Saved items
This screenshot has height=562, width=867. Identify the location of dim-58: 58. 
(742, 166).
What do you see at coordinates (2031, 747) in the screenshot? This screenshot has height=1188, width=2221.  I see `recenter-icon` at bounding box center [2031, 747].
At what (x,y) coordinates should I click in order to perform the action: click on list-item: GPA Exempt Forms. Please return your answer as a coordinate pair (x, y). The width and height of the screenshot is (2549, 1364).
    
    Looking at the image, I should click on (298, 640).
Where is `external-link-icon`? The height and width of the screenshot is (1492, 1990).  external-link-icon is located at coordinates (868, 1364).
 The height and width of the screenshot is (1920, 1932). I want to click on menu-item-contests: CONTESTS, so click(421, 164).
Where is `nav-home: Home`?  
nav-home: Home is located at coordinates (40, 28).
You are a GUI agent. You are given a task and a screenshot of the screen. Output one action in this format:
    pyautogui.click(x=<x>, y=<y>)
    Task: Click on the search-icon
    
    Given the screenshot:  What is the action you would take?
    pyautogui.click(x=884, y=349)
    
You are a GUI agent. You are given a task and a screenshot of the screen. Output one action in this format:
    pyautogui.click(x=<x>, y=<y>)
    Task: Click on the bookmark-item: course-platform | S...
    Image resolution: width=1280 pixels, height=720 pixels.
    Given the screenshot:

* To do
Reproduce every line of the material above word for word.

* Response below
This screenshot has height=562, width=867. Identify the location of dim-58: 58. 
(742, 166).
What do you see at coordinates (2031, 747) in the screenshot? This screenshot has height=1188, width=2221.  I see `recenter-icon` at bounding box center [2031, 747].
At what (x,y) coordinates should I click in order to perform the action: click on list-item: GPA Exempt Forms. Please return your answer as a coordinate pair (x, y). The width and height of the screenshot is (2549, 1364).
    
    Looking at the image, I should click on (298, 640).
Where is `external-link-icon`? The height and width of the screenshot is (1492, 1990).  external-link-icon is located at coordinates (868, 1364).
 The height and width of the screenshot is (1920, 1932). I want to click on menu-item-contests: CONTESTS, so click(421, 164).
Where is `nav-home: Home`?  
nav-home: Home is located at coordinates (40, 28).
You are a GUI agent. You are given a task and a screenshot of the screen. Output one action in this format:
    pyautogui.click(x=<x>, y=<y>)
    Task: Click on the search-icon
    
    Given the screenshot:  What is the action you would take?
    pyautogui.click(x=884, y=349)
    
You are a GUI agent. You are given a task and a screenshot of the screen. Output one action in this format:
    pyautogui.click(x=<x>, y=<y>)
    Task: Click on the bookmark-item: course-platform | S...
    Image resolution: width=1280 pixels, height=720 pixels.
    Given the screenshot:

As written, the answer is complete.